Önceki yazıda bahsi geçen Şerafettin amca ve günümüz gençliği hakkındaki düşüncelerinden kısaca bahsetmiştim. Ben dahil bir çok arkadaşımın ortak kanaati, konuyu biraz açmam gerektiği yönündeydi. Ben de öyle yapacağım. Dilim döndüğünce anlatacağım.

Öncelikle Şerafettin amcadan bahsedeyim. Zor şartlar altında büyümüş, yakın tarihe gerçek anlamda şahitlik etmiş, kendisini her anlamda geliştirmiş, içinde bulunduğu toplumu, hayatı sorgulayan, eğitimli, kültürlü, açık sözlü, dobra, bedenen olmasa da zihnen dinç, hoşsohbet biri Şerafettin amca. Aslında onu anlatacak daha çok kelime var ama bendeki kelime dağarcığı biraz dar olduğundan haznemdeki kelimeler kifayetsiz kalıyor.

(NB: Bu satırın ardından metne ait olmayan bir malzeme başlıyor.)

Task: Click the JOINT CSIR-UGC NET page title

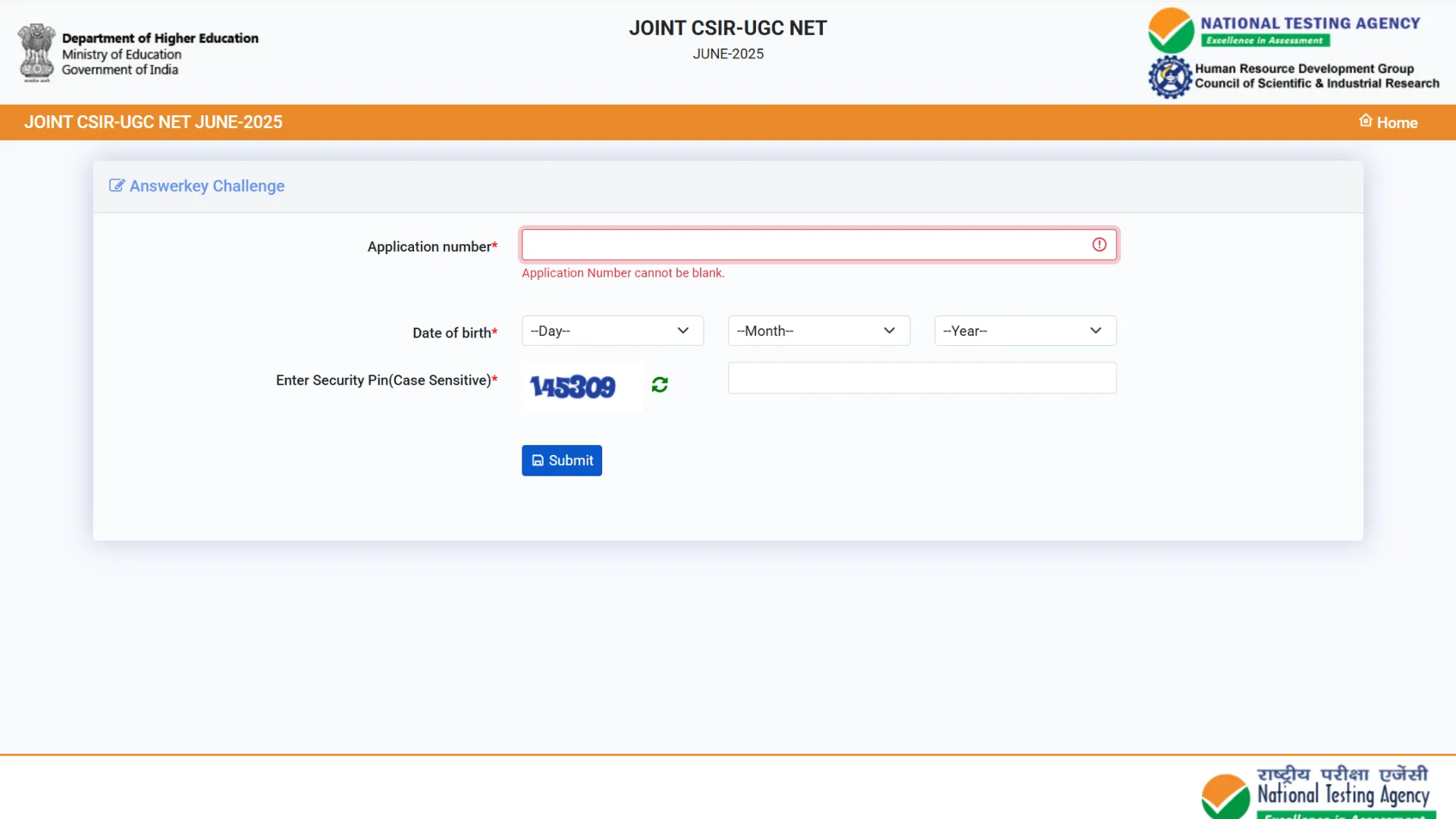Action: pyautogui.click(x=727, y=28)
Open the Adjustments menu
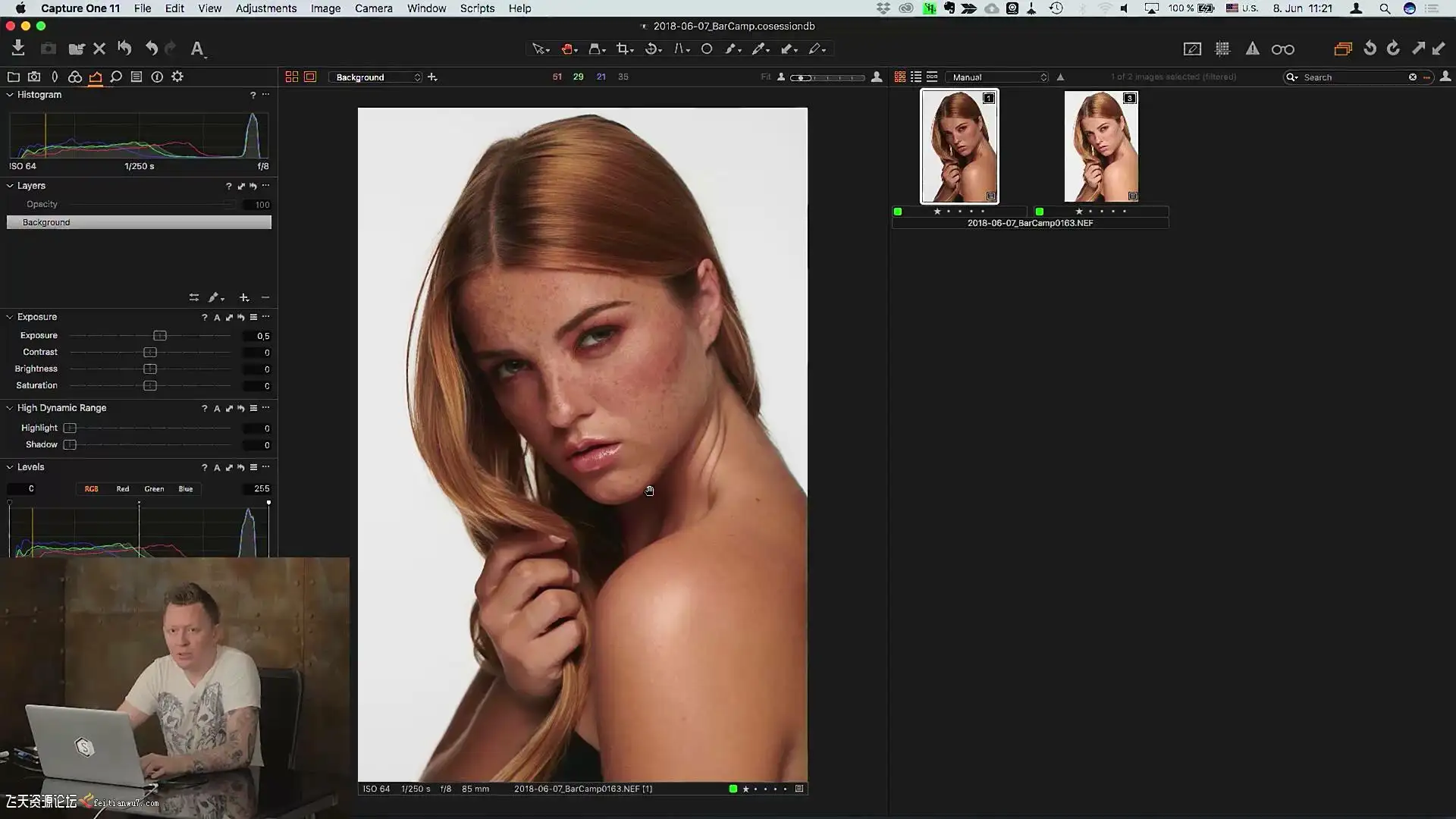The height and width of the screenshot is (819, 1456). click(265, 8)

Şimdi gelelim günümüz gençliği hakkındaki düşüncelerine. Yolda, metroda her nerede karşılaşırsa karşılaşsın gençlerle sohbet edip onların ne kadar insan oldukları üzerine testler, tespitler yapan, onların biraz daha bilinçlenmesi, kendilerini entellektüel, kültürel ve sosyal anlamda geliştirmeleri konusunda nasihatlerde bulunan biri Şerafettin amca. Ancak açık söylemek gerekirse karşılaştığı tablo karşısında oldukça kızgın. Bir yerde dinlemiştim, birine kızmamızın arkasında yatan asıl neden o kişinin bizi kızdıran haline üzülmemizmiş. Görünen o ki Şerafettin amca da günümüz gençliği için üzülüyor. Ülkemizin geleceği adına üzülüyor. Hayattan gerçek anlamda beklentileri olmayan, herhangi bir hedefin peşinden gitmeyen, asosyal, televole kültürün etkisinden kendisini kurtaramamış, dünyadaki gelişmelerden bihaber insancıkların dünyasında Şerafettin amca yine de bir umutla "belki" diyor. Belki içlerinden biri, ikisi, üçü ... varlığının bilincine varır ve kendine, ailesine, ülkesine bir gram katkıda bulunur. Belki hayatın kısır döngüsü içinde bir fark yaratabilir, kendisi için küçük ama insanlık için büyük bir adım atabilir. Belki.